[Collected data]
* * * *
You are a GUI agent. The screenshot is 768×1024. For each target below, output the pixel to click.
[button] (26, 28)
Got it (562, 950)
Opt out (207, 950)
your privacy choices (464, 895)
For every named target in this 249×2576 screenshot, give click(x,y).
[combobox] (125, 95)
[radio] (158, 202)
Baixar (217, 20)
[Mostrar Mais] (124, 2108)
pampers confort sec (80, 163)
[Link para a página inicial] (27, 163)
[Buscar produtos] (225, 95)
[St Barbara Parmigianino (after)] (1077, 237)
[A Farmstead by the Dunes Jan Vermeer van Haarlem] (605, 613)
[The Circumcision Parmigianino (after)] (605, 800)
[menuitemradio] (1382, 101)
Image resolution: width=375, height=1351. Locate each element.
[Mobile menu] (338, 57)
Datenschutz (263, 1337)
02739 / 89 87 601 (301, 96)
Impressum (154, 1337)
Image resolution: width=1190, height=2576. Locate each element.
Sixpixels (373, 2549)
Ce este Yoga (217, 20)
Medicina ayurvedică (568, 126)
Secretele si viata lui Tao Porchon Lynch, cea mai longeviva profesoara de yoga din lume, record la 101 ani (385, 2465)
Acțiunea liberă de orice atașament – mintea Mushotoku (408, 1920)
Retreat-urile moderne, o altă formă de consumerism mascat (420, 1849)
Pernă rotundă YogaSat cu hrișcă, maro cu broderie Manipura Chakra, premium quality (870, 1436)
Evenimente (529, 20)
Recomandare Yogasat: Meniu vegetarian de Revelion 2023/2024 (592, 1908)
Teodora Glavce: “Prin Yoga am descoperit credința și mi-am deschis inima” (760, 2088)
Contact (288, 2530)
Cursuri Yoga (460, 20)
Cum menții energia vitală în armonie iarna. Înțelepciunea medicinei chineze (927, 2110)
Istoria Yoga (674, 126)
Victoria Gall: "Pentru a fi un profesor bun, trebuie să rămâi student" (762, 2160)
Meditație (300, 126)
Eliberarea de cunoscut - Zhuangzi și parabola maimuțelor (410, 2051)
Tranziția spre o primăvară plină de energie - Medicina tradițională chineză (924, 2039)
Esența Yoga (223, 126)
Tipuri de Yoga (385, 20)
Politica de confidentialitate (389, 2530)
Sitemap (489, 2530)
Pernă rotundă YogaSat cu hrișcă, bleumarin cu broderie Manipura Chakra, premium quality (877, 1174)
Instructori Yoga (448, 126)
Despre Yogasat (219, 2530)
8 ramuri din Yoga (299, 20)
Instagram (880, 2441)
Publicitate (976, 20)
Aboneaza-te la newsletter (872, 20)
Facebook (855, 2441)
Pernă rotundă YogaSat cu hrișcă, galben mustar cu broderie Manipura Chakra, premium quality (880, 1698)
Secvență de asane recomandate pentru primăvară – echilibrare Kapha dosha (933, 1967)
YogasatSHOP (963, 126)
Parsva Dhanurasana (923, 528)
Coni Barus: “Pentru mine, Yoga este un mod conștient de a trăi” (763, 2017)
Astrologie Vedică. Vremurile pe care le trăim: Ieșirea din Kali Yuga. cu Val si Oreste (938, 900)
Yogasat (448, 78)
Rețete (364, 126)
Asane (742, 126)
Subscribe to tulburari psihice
* * * *
Your assignment: Look above for the line holding "pampers confort sec (80, 163)". Print it and every line after it, exactly, through the line holding "Datenschutz (263, 1337)".

Result of the task:
pampers confort sec (80, 163)
[Link para a página inicial] (27, 163)
[Buscar produtos] (225, 95)
[St Barbara Parmigianino (after)] (1077, 237)
[A Farmstead by the Dunes Jan Vermeer van Haarlem] (605, 613)
[The Circumcision Parmigianino (after)] (605, 800)
[menuitemradio] (1382, 101)
Image resolution: width=375, height=1351. Locate each element.
[Mobile menu] (338, 57)
Datenschutz (263, 1337)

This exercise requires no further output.